Wednesday, November 19, 2014

Skumps to the Death of Stefan

It turns out the evil faerie sorceress isn't so bad. We learned it this year in Disney's Maleficent, a live action version of Disney's 1959 animated Sleeping Beauty where Maleficent, the villain of that story, is reconceptualised as the heroine. Visually nice, though not as striking or as strangely beautiful as the 1959 film, the primary virtue is Angelina Jolie's performance in the title role. I wish she'd been allowed to be bad but the movie's story about a woman finding her strength again after a terrible violation is good.

A few reviews point to a scene where a young Maleficent's wings are cut off by her lover while she sleeps as being a metaphor for rape. Jolie's startling, painful cries when she wakes and discovers the loss are certainly evocative of terrible grief and a sense of profound betrayal.

For most of the film, Jolie gives an icy, restrained performance similar to the one given by Eleanor Audley in the original film. Dealing with the lifelong reminder in the form of physical mutilation certainly explains why Maleficent might be emotionally frozen over.

I don't quite understand why Jolie, unlike Audley, puts on an English accent, though. This is the fourth Angelina Jolie movie I've seen--after Beowulf, Tomb Raider, and Hackers--Hackers being the only movie I've seen where she uses her normal American accent. But I think the reason for the accent here is a general perception now that everyone in mediaeval fantasy worlds must sound like they're from the British Isles, a perception that really began with Peter Jackson's The Lord of the Rings adaptation, where I thought it was appropriate because the accents come through so strongly in the text. But there's really nothing particularly English about this film.

The film also takes a page from the Lord of the Rings films' opening history lesson montage as a woman who sounds a lot like Cate Blanchett tells us about how the human kingdom of people with Irish accents are trying to conquer the moors, a word the filmmakers apparently believe means "forest lagoon".

Maybe not as embarrassing as the creators of World of Warcraft apparently thinking "shire" means "village" but pretty close. To-day, the moors, to-morrow the tundra! Just think of it.

It's never made very clear but I think the humans want the moors because there are thousands of precious gems just sitting in rivers and streams running through the area. There are also various kinds of faeries, most of whom look like the cheap ceramic sculptures you see at the shopping mall.

Not the most innovative creature designs for a Disney movie. The extensive cgi environments clashing with the green screened actors also give the film a Star Wars prequel feel but Maleficent really shines with its costumes. Obviously they owe the original film for the fantastic design of Maleficent's gown and horned coif but I enjoyed the little variations on it, like a snakeskin version of the coif.

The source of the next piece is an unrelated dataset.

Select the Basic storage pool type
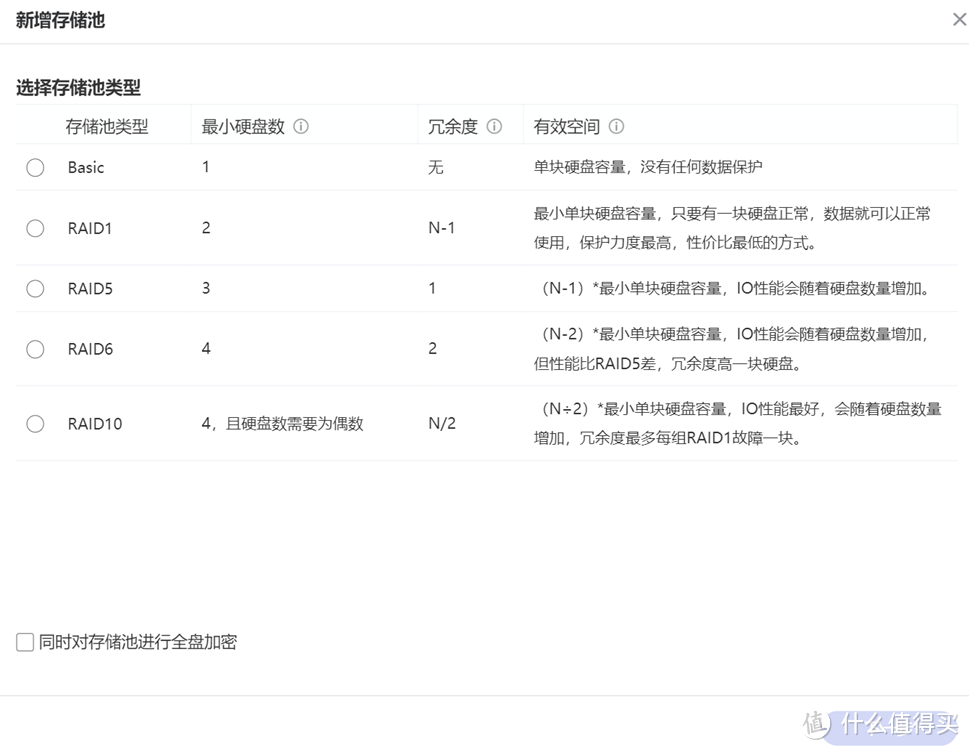This screenshot has width=969, height=750. coord(35,167)
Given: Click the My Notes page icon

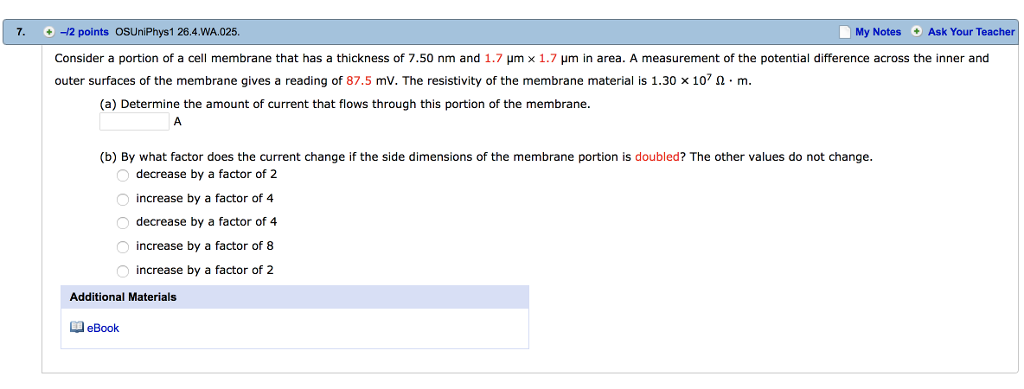Looking at the screenshot, I should 845,31.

The good faeries, named Flora, Fauna, and Merryweather in the 1959 film have for some reason been renamed Knotgrass, Thistlewit, and Flittle. One of the primary flaws in the 1959 film is that it focuses far too much on these three due to Walt Disney's belief that children would have an easier time identifying with these friendly maternal characters. Strangely, this idea seems to be reborn in the new film's focus on Maleficent as a surrogate mother of Aurora.

It's a really funny idea--the good faeries do such a lousy job taking care of King Stefan's baby that Maleficent is forced to step in just to make sure the child lives long enough for the curse to come to fruition. The curse being the closest thing Maleficent does in this film to actually being a villain, though in this version, instead of giving Aurora a death sentence that has to be mitigated by Merryweather's magic--changing it from death to sleep--Maleficent only curses her to sleep after pricking her finger on the spinning wheel. Rather big of her, really, after King Stefan raped her and the human kingdom's continued, unprovoked assaults on the "moors".

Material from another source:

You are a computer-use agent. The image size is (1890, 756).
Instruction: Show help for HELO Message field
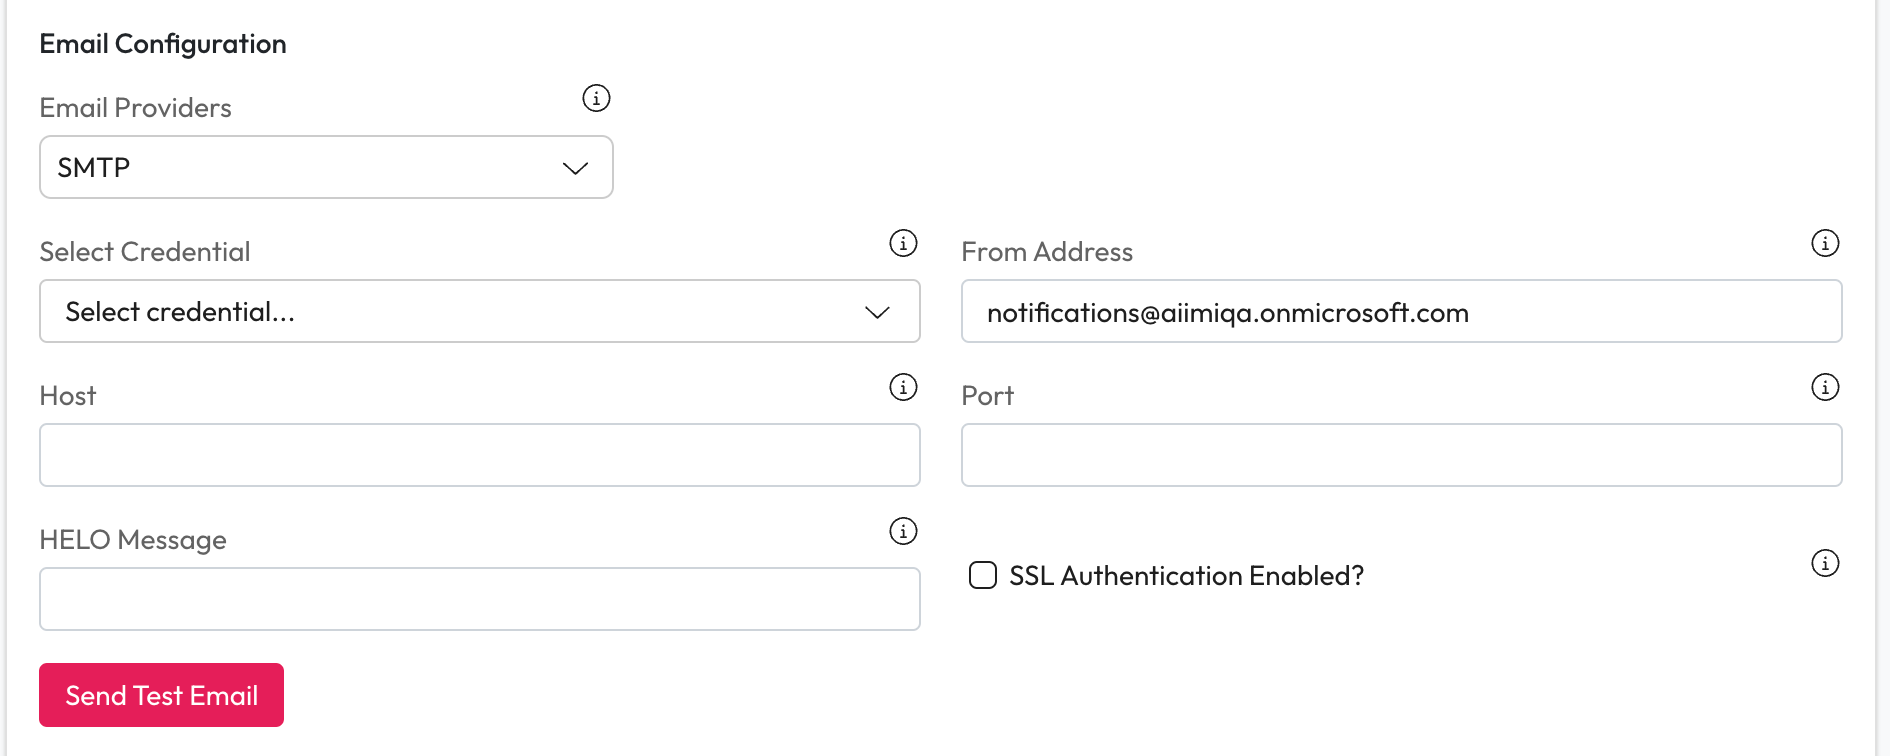click(x=903, y=531)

Instead of having every spinning wheel in the kingdom destroyed as he did in the 1959 film, Stefan just has them all stashed in the castle dungeon in big piles. I guess so they can all be returned after Aurora's in the clear? I would think everyone would've gotten used to using drop spindles by then.

All the child actors in the film are uniformly bad, particularly Eleanor Worthington Cox as the prepubescent Aurora from whose annoying fake giggles the film dissolves as she grows into Elle Fanning delivering more lifelike giggles. The version of Merryweather in this version gives her the "gift" of never being blue, sad, for her whole life, which is about as annoying as you might think, as capable an actress as Elle Fanning is.

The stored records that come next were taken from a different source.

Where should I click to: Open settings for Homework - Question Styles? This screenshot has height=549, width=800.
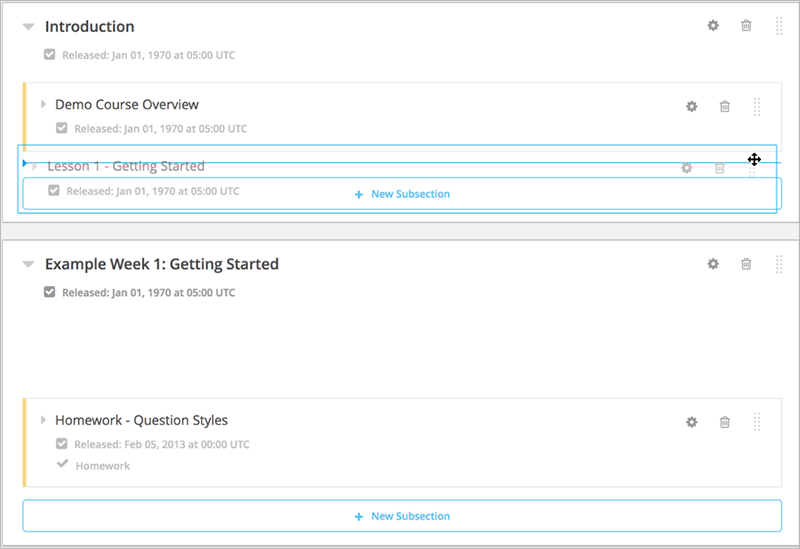tap(691, 422)
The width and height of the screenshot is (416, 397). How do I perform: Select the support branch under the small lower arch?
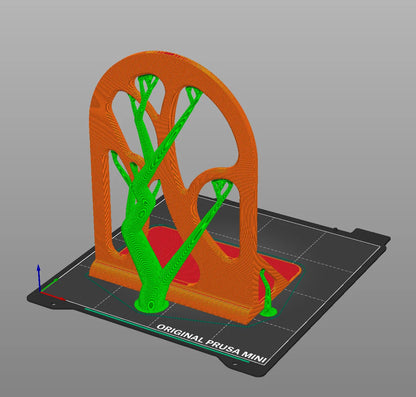point(222,188)
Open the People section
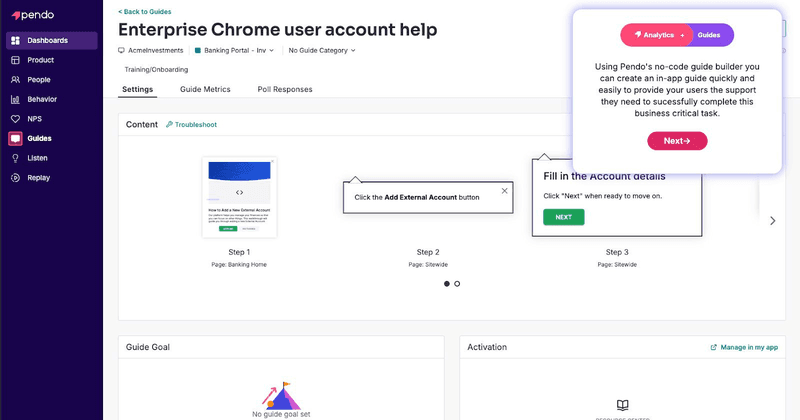Screen dimensions: 800x420 coord(38,80)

Though people who've seen Magic Magic know there's an even more talented woman playing this film's version of Fauna, the green faerie--Juno Temple. It's a shame she isn't getting juicier roles but she is good as comic relief here.

I've always wondered why Fauna was the green faerie and Flora was the red faerie, you'd think it'd be the other way around.

James Newton Howard's score of course pales in comparison to the Tchaikovsky ballet music adapted for the 1959 film. But Lana Del Rey does do a nice, drowsy version of "Once Upon a Dream" over the end credits, a song I've always liked.